DATA FOR PROCESSING START
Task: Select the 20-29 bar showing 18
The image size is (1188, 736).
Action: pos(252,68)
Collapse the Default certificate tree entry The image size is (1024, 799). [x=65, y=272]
DATA FOR PROCESSING END
DATA FOR PROCESSING START
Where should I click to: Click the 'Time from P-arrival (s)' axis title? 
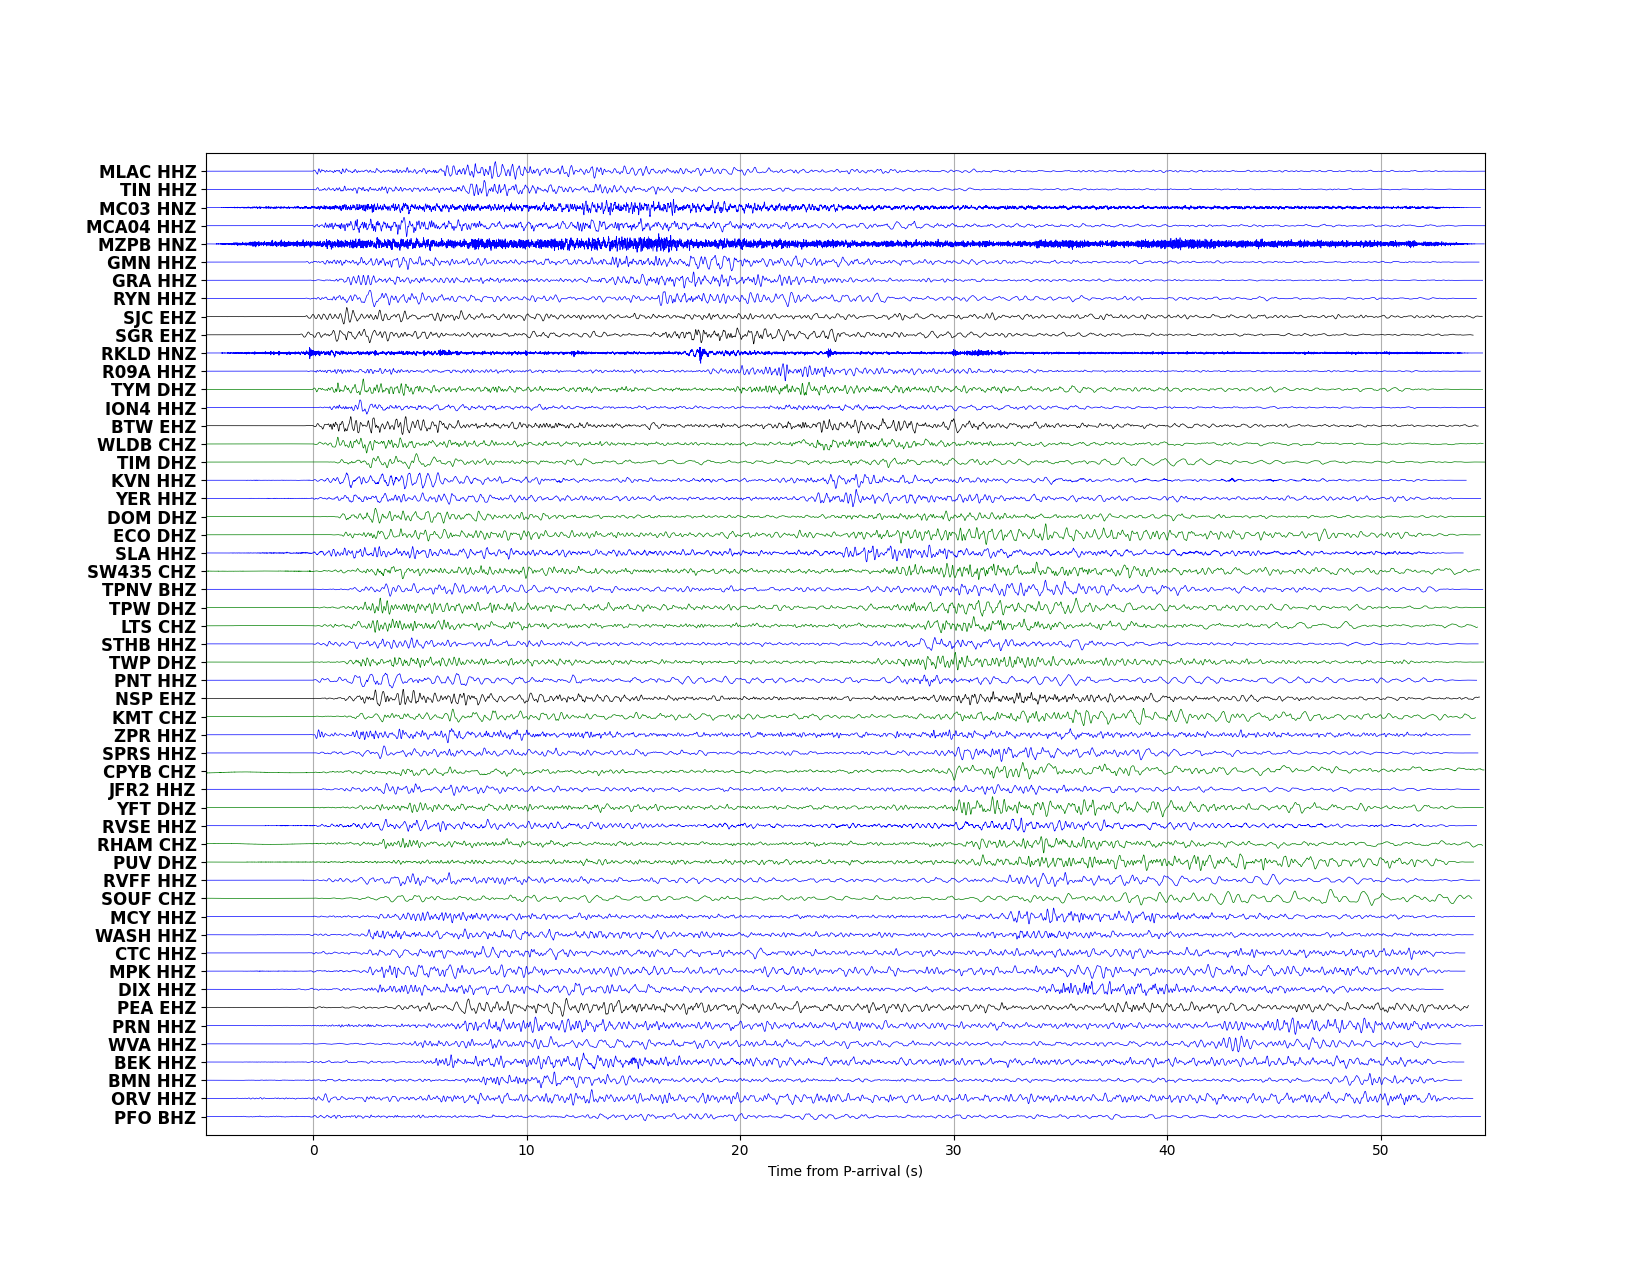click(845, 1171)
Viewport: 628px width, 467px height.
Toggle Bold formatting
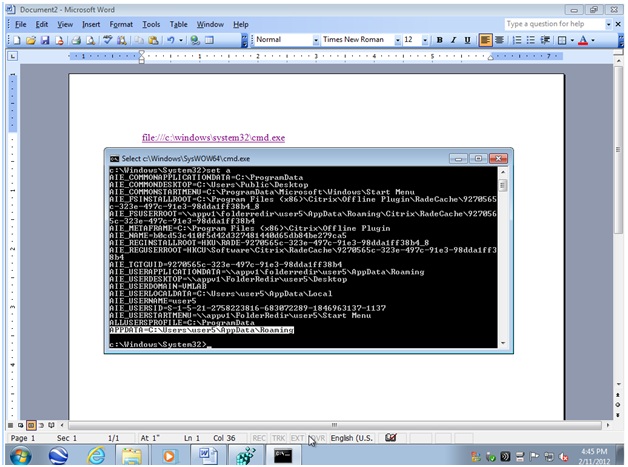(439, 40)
DATA FOR PROCESSING END
§ **WHAT TO DO**: From the material above, retype precisely the lines between the line holding "Task: Select the 20-29 bar showing 18" and the line holding "Collapse the Default", inclusive, and nothing beyond them.

§ **EXERCISE ANSWER**:
Task: Select the 20-29 bar showing 18
The image size is (1188, 736).
Action: pos(252,68)
Collapse the Default certificate tree entry The image size is (1024, 799). [x=65, y=272]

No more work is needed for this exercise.